(Dataset excerpt)
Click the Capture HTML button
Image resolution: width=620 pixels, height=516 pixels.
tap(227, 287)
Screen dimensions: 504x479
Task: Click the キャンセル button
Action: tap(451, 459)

• **DIRECTIONS FOR THIS TASK**
Reproduce every line of the records above word for word.

• **SOLUTION TO THIS PROBLEM**
Click the Capture HTML button
Image resolution: width=620 pixels, height=516 pixels.
tap(227, 287)
Screen dimensions: 504x479
Task: Click the キャンセル button
Action: tap(451, 459)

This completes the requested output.